> **THE DATA**
********

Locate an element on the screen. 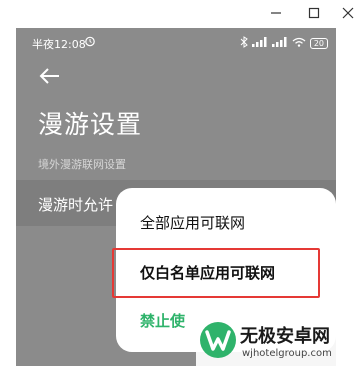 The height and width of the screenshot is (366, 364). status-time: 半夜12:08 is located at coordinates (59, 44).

********

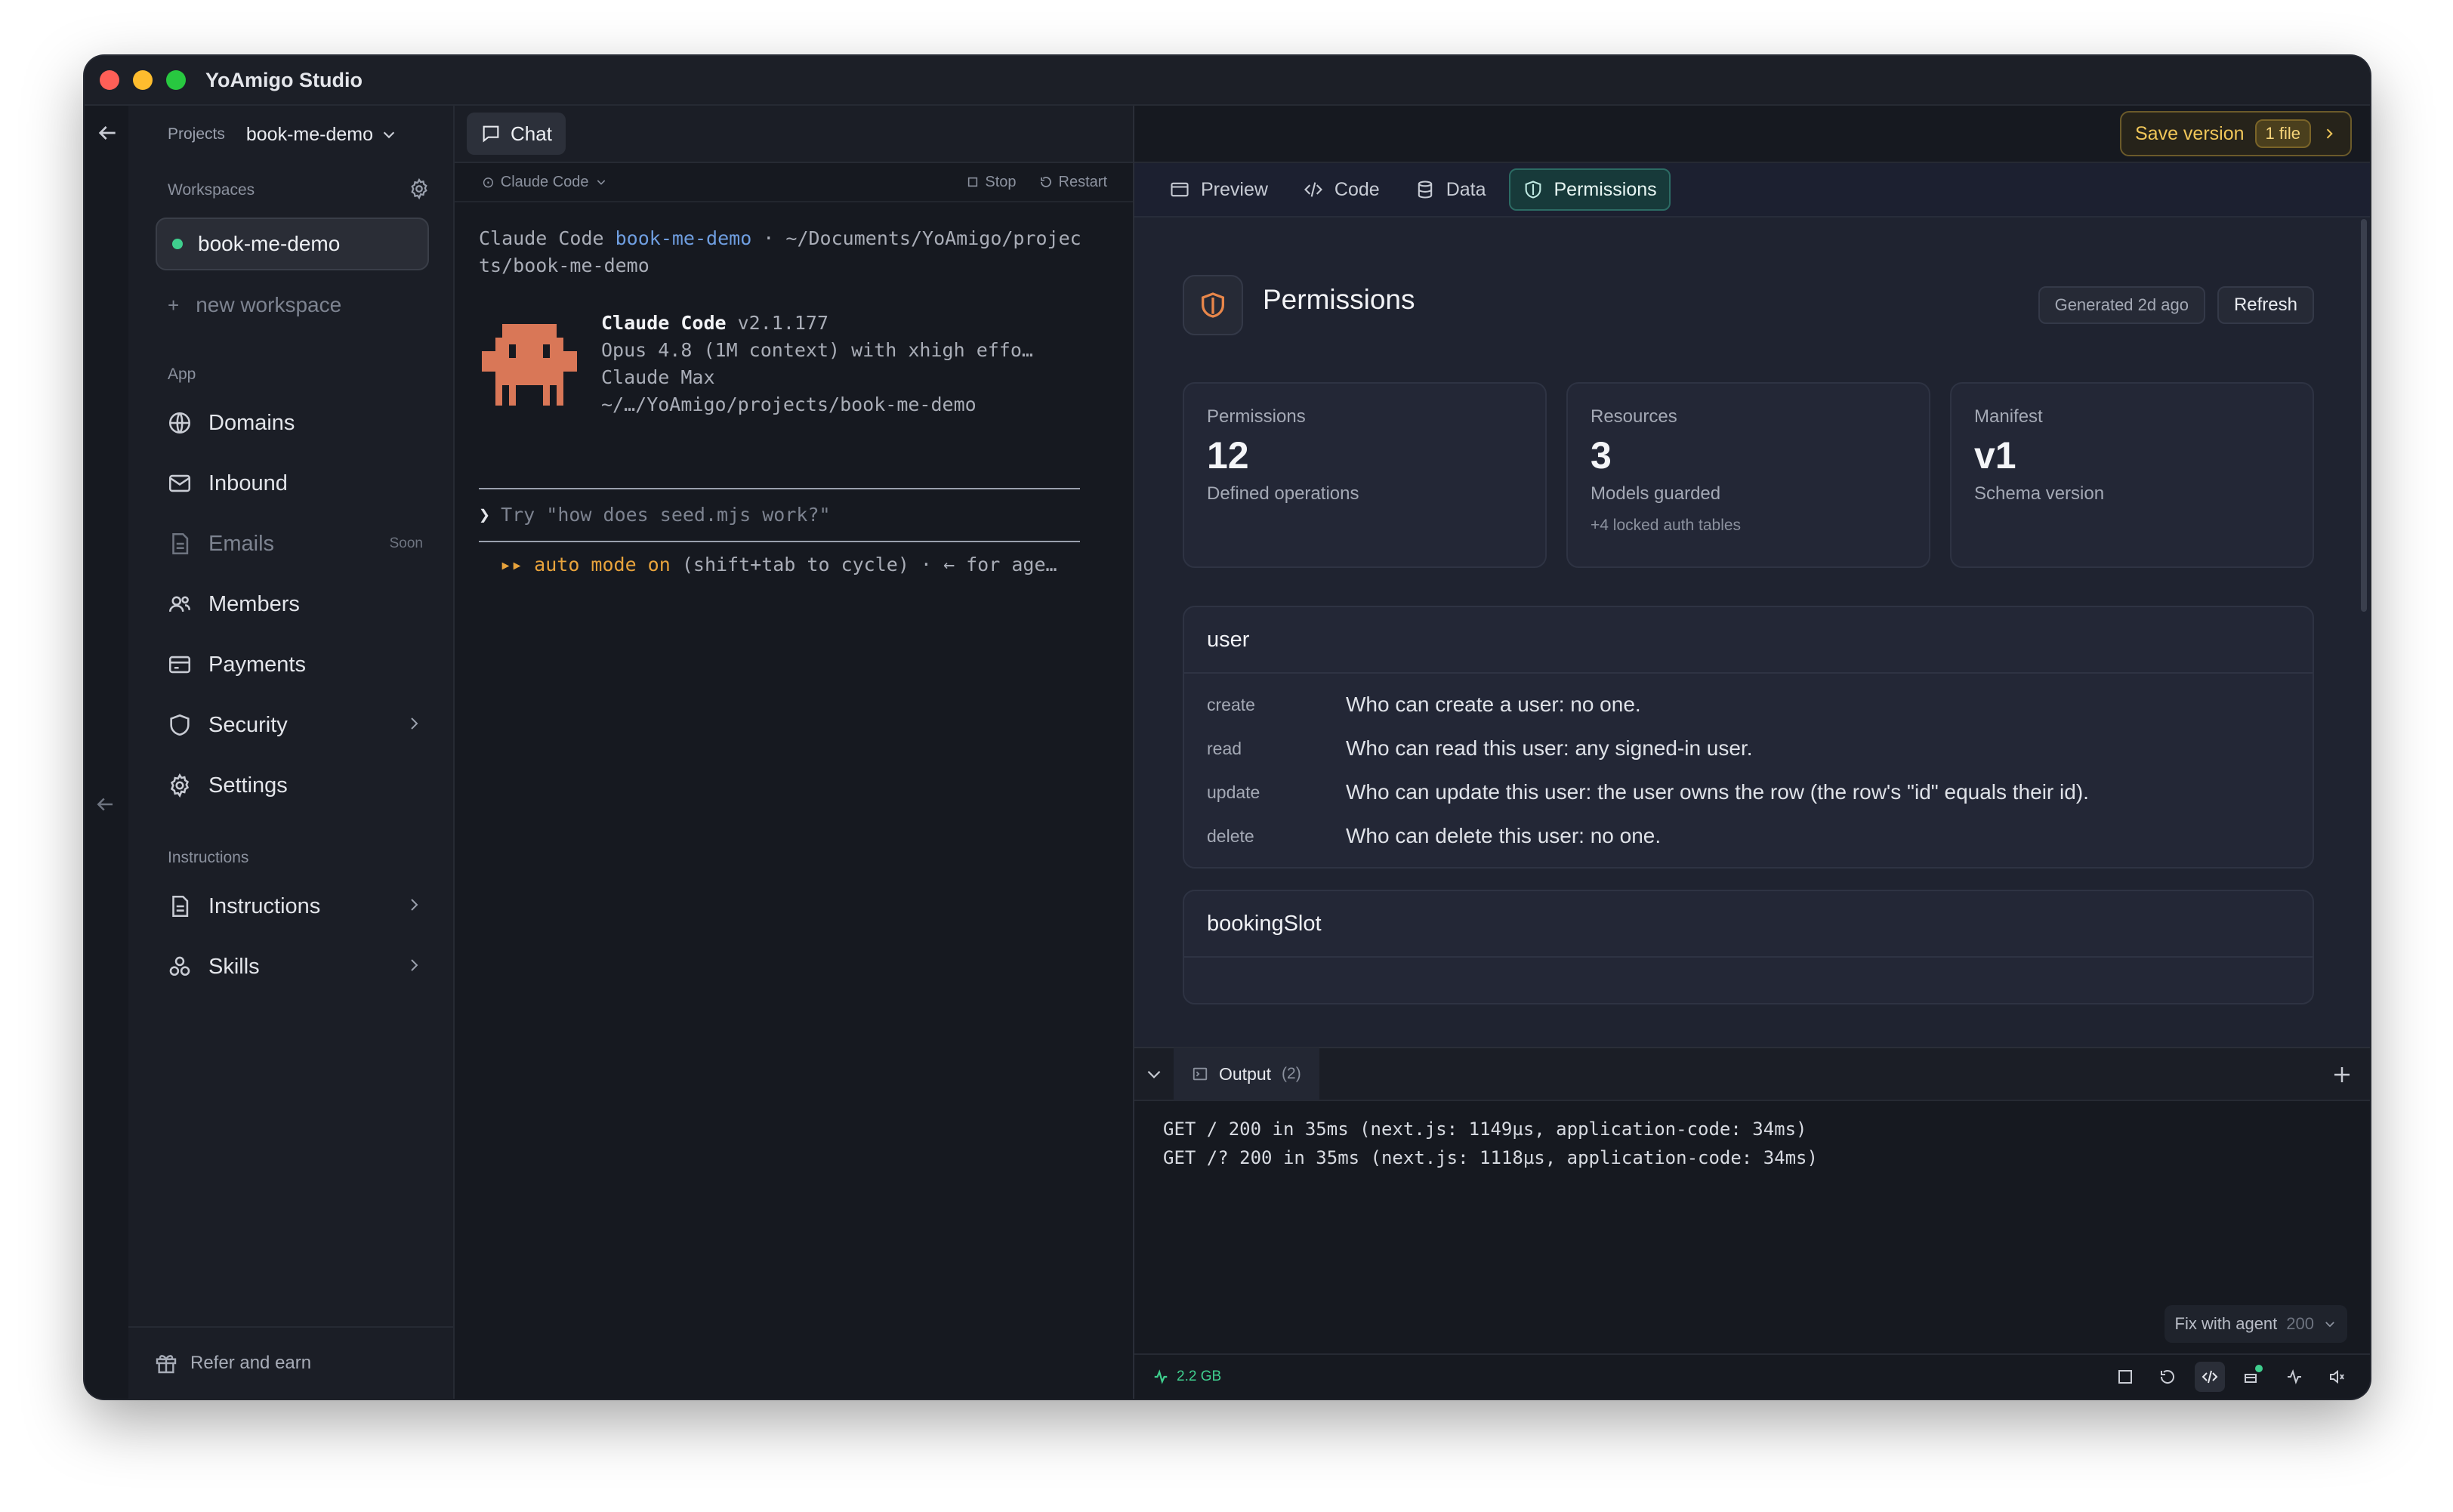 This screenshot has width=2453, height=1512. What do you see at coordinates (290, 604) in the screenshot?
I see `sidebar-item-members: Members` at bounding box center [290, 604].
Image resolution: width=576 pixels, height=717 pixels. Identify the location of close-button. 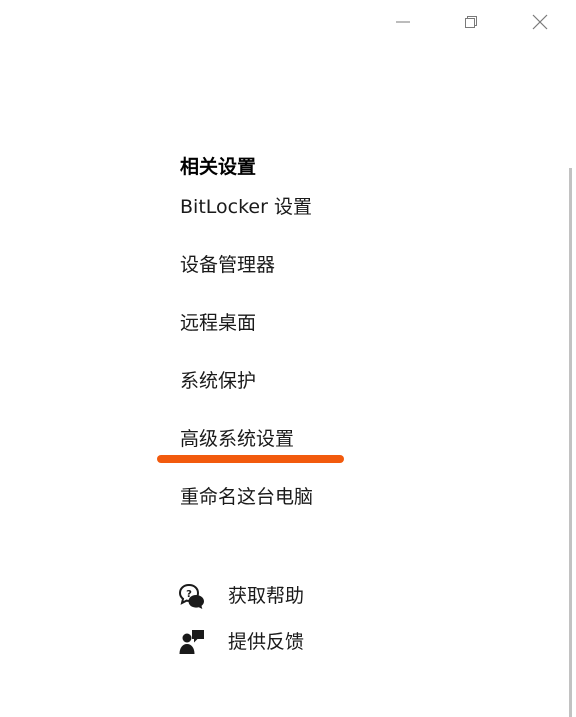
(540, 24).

********

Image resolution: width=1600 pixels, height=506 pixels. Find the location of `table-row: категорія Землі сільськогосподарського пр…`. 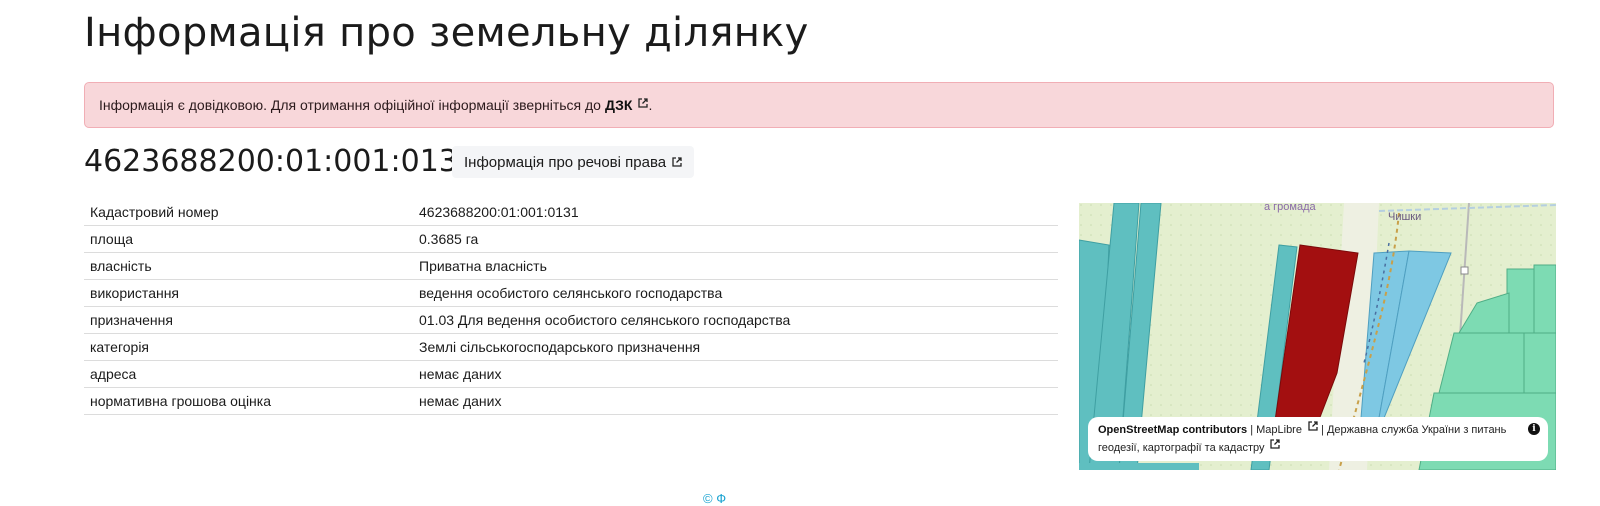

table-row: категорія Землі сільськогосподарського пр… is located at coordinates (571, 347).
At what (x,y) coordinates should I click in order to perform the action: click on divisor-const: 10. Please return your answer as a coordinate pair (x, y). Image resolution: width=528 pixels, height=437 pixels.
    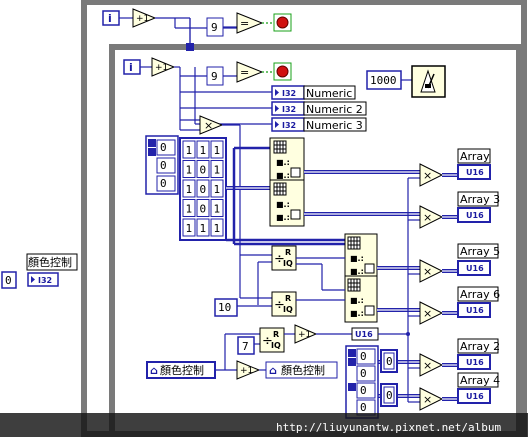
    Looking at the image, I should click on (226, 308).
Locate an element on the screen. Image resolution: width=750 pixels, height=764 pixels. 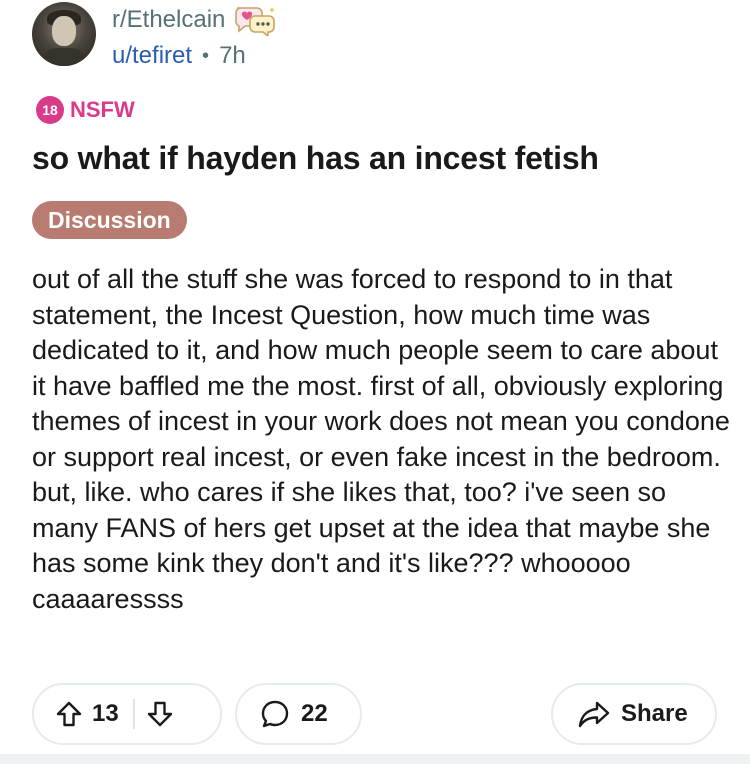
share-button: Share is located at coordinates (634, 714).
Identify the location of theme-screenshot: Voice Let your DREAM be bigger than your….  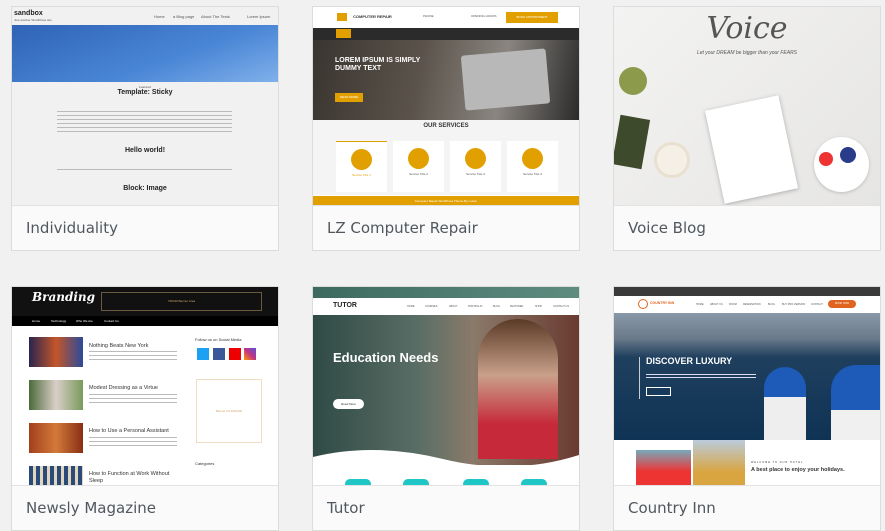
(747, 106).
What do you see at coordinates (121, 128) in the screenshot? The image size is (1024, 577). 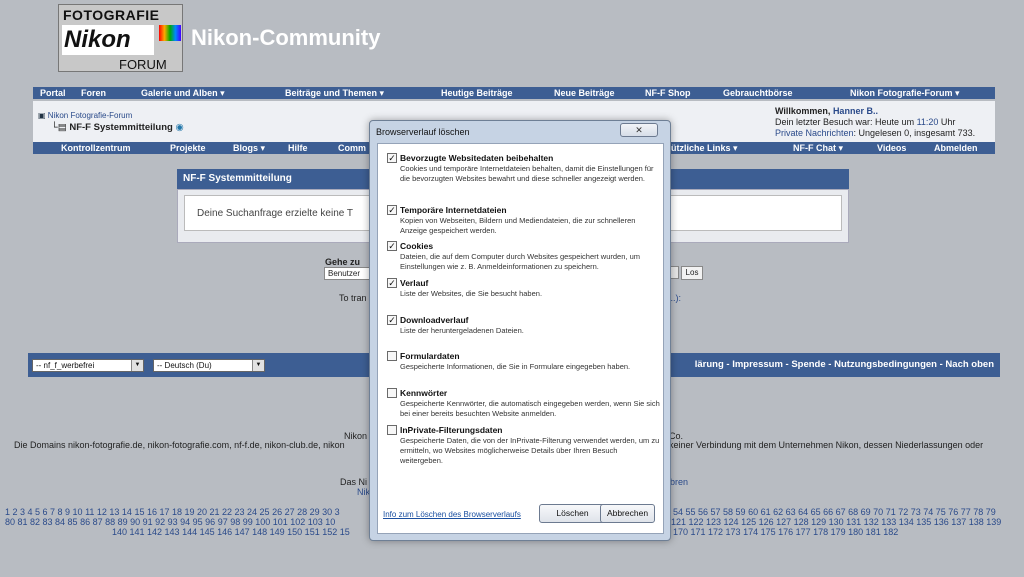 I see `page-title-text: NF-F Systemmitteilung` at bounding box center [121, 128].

********

> **EXERCISE PROMPT**
Retype the data exactly, from the line containing "Locate an element on the screen. Image" down to the line containing "(747, 106).", with both of those lines included, and leave out the pictures.

> **OUTPUT FOR THIS TASK**
Locate an element on the screen. Image resolution: width=750 pixels, height=764 pixels. 
share-button: Share is located at coordinates (634, 714).
Identify the location of theme-screenshot: Voice Let your DREAM be bigger than your….  
(747, 106).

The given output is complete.